-- Records to use --
BEGIN
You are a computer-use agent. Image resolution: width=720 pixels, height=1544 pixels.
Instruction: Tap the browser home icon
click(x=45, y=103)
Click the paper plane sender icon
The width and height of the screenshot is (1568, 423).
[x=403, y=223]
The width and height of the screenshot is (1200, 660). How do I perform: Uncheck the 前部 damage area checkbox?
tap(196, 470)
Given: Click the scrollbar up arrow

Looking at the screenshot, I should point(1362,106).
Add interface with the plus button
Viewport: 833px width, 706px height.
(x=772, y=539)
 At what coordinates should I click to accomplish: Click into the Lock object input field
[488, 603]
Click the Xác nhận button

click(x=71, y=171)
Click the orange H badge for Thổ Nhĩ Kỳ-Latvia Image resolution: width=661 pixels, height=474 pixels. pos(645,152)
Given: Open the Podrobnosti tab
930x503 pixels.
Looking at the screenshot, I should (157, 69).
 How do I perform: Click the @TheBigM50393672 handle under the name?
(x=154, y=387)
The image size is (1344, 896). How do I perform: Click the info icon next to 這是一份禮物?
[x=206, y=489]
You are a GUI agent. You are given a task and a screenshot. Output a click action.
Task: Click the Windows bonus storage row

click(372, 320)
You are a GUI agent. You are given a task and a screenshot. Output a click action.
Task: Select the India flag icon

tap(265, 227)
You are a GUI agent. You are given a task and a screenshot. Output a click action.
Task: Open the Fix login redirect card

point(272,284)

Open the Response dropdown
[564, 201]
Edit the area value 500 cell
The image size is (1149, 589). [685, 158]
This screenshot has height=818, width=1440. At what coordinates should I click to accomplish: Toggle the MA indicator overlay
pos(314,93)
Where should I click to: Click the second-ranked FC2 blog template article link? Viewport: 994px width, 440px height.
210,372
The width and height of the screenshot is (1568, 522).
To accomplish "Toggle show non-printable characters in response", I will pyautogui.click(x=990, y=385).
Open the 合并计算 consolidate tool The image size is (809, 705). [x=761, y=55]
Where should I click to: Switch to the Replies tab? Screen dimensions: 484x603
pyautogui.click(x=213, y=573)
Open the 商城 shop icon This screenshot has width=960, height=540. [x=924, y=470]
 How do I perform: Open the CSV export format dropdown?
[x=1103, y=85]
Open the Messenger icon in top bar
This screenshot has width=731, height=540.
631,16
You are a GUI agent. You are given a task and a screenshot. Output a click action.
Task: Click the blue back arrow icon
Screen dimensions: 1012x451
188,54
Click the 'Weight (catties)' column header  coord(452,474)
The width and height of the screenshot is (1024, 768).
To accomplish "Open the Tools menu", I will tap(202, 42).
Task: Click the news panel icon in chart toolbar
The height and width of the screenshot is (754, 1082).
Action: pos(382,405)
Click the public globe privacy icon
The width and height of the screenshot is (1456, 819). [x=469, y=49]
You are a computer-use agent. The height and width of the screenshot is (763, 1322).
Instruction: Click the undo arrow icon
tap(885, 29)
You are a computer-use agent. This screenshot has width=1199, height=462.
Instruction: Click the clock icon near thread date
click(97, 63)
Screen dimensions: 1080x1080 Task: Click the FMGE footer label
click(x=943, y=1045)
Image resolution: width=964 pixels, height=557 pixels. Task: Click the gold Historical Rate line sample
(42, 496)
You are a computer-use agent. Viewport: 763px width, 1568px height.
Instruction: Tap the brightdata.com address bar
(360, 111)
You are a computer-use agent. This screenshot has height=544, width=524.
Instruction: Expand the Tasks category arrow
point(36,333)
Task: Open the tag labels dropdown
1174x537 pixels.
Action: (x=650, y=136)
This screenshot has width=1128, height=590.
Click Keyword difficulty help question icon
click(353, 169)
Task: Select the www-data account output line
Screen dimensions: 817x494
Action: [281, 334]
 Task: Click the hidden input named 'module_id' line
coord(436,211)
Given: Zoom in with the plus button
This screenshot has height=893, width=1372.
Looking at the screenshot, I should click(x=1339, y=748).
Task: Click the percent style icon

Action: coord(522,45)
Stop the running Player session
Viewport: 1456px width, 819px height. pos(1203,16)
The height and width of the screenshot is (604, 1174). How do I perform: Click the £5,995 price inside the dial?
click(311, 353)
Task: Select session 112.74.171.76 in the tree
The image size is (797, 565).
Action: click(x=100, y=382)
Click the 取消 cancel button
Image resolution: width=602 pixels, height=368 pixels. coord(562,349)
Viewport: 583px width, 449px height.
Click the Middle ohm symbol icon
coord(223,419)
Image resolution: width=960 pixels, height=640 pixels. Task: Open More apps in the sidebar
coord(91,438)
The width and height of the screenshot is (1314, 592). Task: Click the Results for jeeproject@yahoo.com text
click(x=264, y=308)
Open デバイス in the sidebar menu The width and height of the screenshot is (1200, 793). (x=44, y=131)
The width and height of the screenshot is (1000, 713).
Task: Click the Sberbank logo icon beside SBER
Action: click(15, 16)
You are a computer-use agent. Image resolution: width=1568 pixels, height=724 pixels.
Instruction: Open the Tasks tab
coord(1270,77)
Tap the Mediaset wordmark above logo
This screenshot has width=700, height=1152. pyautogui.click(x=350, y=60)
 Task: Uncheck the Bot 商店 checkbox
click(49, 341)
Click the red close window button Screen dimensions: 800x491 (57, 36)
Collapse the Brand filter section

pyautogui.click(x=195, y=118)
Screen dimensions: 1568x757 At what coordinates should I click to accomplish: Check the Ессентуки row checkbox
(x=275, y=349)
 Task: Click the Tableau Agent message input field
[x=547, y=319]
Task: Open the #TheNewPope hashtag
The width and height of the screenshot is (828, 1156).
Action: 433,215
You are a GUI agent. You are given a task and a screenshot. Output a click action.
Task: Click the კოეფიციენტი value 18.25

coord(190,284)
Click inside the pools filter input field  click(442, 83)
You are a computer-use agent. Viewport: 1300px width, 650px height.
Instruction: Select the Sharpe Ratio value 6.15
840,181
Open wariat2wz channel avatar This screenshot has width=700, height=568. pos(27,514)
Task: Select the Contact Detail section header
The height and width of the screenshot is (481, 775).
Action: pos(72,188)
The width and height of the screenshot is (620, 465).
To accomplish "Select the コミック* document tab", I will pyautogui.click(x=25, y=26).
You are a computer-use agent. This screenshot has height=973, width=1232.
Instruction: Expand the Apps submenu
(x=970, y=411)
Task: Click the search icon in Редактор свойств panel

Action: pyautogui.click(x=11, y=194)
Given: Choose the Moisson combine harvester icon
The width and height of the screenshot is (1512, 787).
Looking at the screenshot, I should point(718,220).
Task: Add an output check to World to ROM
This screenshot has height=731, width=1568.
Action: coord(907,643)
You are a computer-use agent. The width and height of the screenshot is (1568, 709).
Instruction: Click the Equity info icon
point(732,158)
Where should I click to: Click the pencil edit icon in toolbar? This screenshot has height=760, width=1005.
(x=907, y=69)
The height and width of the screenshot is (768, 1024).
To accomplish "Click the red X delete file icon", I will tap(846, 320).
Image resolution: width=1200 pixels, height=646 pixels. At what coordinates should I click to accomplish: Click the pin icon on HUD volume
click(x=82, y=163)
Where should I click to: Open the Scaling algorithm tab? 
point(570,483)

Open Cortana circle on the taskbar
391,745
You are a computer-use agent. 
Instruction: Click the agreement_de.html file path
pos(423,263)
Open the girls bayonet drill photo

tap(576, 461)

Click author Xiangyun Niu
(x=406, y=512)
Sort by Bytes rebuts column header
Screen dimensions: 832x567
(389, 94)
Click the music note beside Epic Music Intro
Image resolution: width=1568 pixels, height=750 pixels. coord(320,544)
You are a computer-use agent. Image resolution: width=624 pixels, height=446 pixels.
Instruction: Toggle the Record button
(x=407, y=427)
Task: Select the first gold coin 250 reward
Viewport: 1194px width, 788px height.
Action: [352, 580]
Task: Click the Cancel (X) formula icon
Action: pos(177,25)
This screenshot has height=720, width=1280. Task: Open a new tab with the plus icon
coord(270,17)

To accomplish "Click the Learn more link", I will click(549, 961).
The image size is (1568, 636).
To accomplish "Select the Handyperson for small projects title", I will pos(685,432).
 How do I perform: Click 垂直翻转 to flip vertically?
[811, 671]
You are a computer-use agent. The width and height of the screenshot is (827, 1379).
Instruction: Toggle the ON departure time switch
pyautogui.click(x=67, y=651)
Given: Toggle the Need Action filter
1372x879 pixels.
END
Your job is to return all lines above that hold the word "column".

-- Exercise response --
Click the 'Weight (catties)' column header  coord(452,474)
Sort by Bytes rebuts column header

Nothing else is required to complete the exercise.